The Faith of Jimmy Carter
When Billy Graham died in February at the age of 99, commentators offered dueling perspectives. Was the world-famous evangelist “the last high-profile bipartisan evangelical,” as some eulogized? Or had America’s Preacher started a strain of Gospel-infused white nationalism that still exists today?
But if Graham is either the foil or forefather of current evangelical politics, then Jimmy Carter, the 39th president of the United States, is the road not taken. Today it may seem inevitable that evangelicals gravitated to the Republican Party in the 1980s; but Carter, the wealthy peanut farmer from Georgia who won the 1976 election as a Jesus-loving Democrat, complicates the story.

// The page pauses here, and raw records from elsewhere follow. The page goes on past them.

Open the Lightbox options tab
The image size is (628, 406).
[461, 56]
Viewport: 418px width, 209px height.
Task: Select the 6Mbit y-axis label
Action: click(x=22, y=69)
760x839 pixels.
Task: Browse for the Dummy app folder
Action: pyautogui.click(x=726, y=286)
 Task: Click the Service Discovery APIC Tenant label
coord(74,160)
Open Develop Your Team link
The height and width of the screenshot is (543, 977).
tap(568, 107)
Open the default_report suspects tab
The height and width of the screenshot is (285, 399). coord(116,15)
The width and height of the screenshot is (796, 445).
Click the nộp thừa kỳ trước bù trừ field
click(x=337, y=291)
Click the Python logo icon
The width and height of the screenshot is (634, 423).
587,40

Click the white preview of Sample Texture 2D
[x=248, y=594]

Like the evangelical politicians who succeeded him, Carter talked about his “personal relationship with Jesus Christ” (and famously confessed to Playboy magazine, “I’ve committed adultery in my heart many times”). Yet as other evangelicals drifted to the religious right, Carter advocated universal health care, proposed cuts in military spending and denounced the tax code as “a welfare program for the rich.”
Voted out of office after his first term, Carter has dedicated himself to humanitarian work through the Carter Center, the nonpartisan human rights organization he and his wife founded in 1982. But Carter, now 93, remains adamant about the role of Christians in the political sphere. “I believe now, more than then, that Christians are called to plunge into the life of the world,” he writes in Faith: A Journey for All, “and to inject the moral and ethical values of our faith into the processes of governing.”

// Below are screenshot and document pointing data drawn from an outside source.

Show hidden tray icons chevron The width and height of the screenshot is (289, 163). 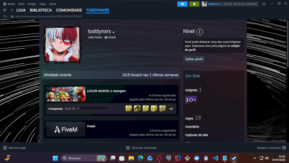tap(255, 158)
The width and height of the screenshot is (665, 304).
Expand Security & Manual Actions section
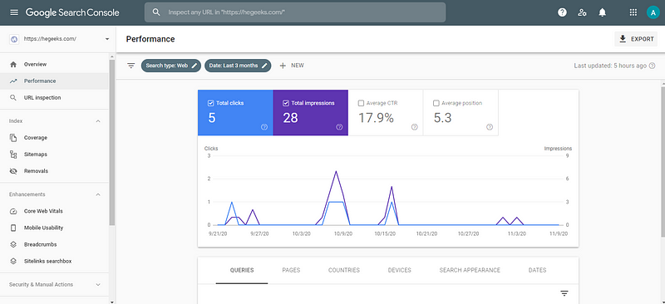point(98,285)
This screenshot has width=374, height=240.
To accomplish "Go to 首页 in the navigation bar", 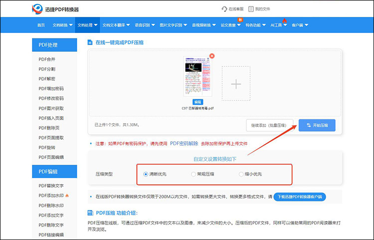I will 41,25.
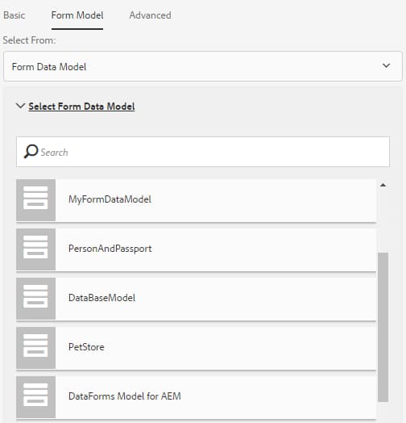Select the PetStore model name
Image resolution: width=406 pixels, height=423 pixels.
[86, 347]
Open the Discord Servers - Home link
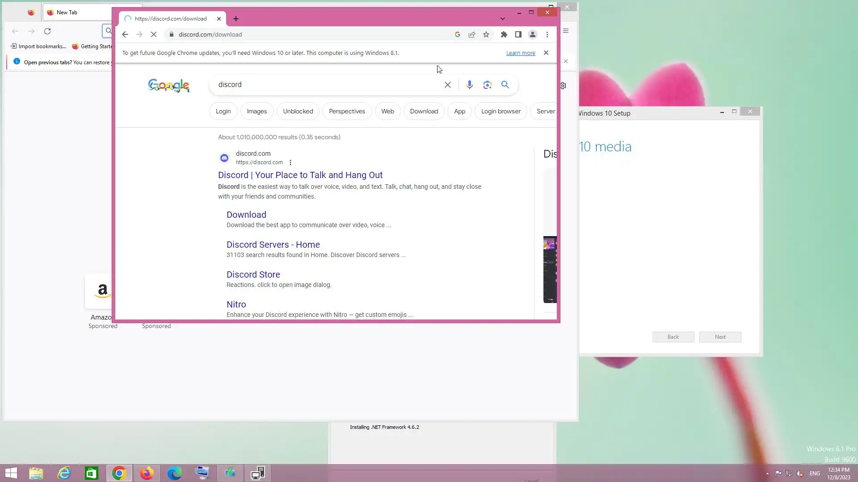This screenshot has width=858, height=482. click(x=273, y=245)
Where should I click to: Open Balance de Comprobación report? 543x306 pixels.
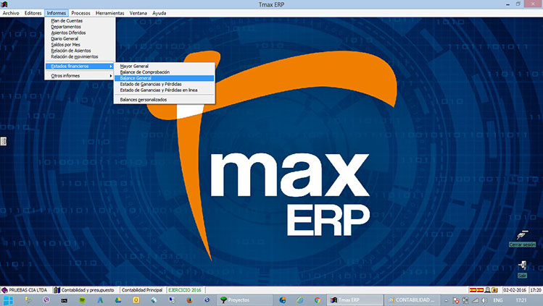point(144,72)
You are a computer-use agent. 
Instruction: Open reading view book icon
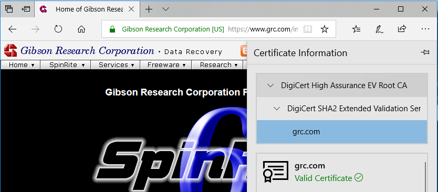[308, 29]
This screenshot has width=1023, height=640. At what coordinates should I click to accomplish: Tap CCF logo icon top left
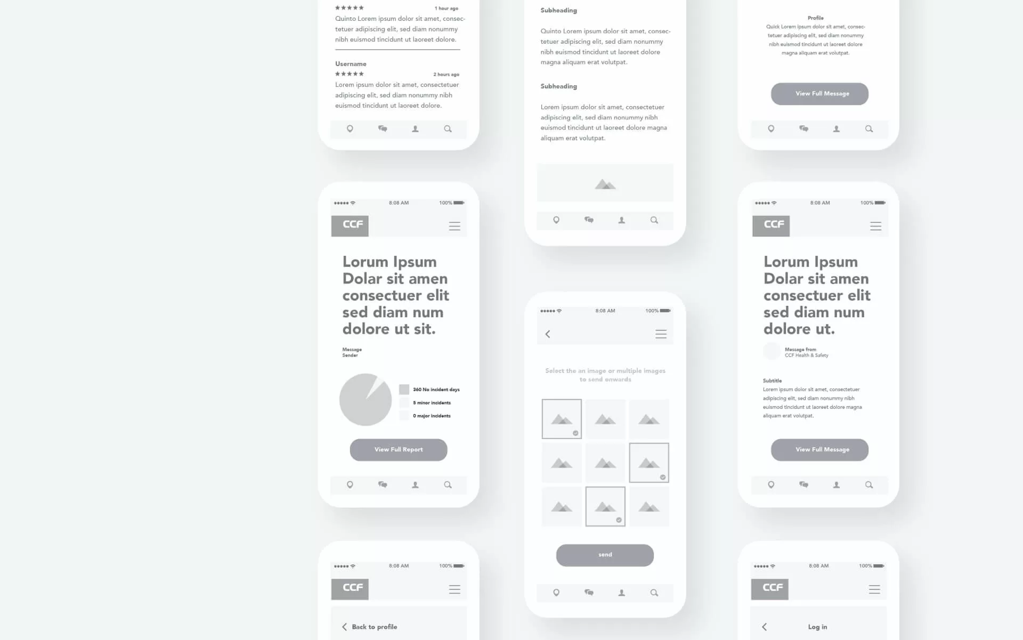(350, 225)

Jimmy Carter: “I believe now, more than then, that Christians are called to plunge into the life of the world and to inject the moral and ethical values of our faith into the processes of governing.”

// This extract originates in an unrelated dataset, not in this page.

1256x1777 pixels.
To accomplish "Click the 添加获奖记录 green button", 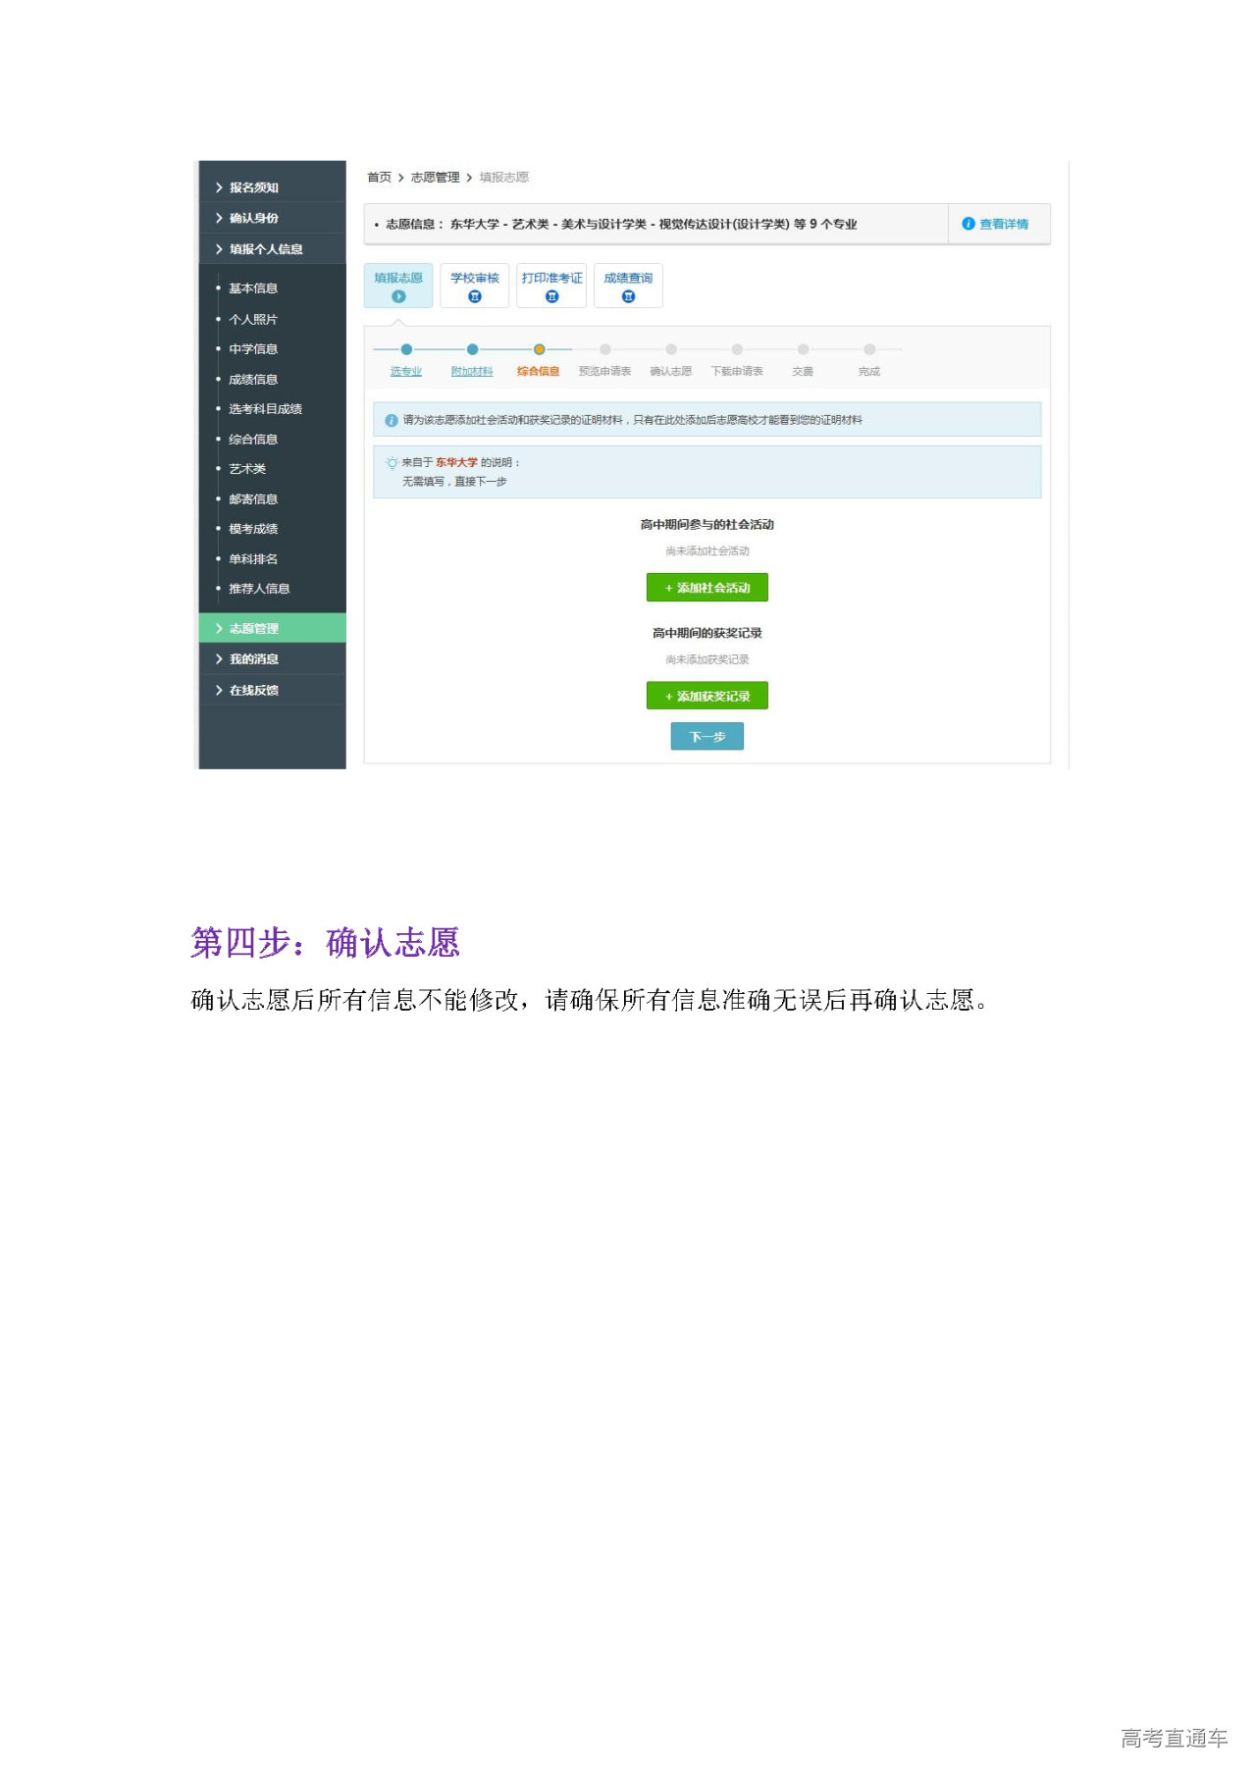I will click(707, 696).
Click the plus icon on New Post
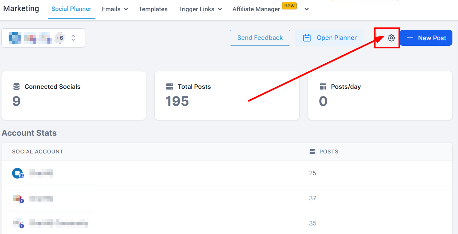458x234 pixels. (410, 38)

The goal of Faith: A Journey for All, as Carter states loftily in the Introduction, is “to explore the broader meaning of faith, its far-reaching effect on our lives, and its relationship to past, present, and future events in America and around the world.” Fortunately, the book is far less stuffy than such a description suggests. Peppered with stories from Carter’s political career and quotations from theologians, Faith is the religion-infused appeal of an elder statesman to the country he once governed. Though Carter’s evangelical faith is on full display, his appeal to readers is religiously neutral. Whether through the Bible, the Quran or the United Nations’ Universal Declaration of Human Rights, Carter entreats his fellow citizens to draw on “these visions of improved human interrelationships...to meet the challenges of the present moment.”
These challenges weigh heavily on Carter. Two paragraphs into the Introduction, he resorts to italics to remind readers the threat of worldwide nuclear annihilation “still exists.” By the last chapter, Carter’s concerns about the United States include its reliance on military might, refusal to outlaw assault weapons, acceptance of oligarchy, inaction on climate change, skyrocketing levels of incarceration and intensified polarization. Yet his tone—and message—is optimistic. “I still have faith that the world will avoid self-destruction from nuclear war and environmental degradation,” writes Carter, “that we will remember inspirational principles, and that ways will be found to correct our other, even potentially fatal human mistakes.”
The source of his optimism is faith, including his “broader” faith in the American people as well as his religious faith in God. To a degree some will find surprising, Carter’s religious faith is deeply relational: “To me, Jesus Christ is not an object to be worshipped but a person and a constant companion,” he writes. Through this relationship with God, Carter feels known, understood and loved. And this loving relationship with God has given Carter a “pleasant feeling of responsibility” to share that love with others, including his work on behalf of human rights. When people from different parts of the world work together “as equals,” explains Carter, they experience “an instant and overwhelming melding of cultures, languages, and interests into a spirit of friendship and love.”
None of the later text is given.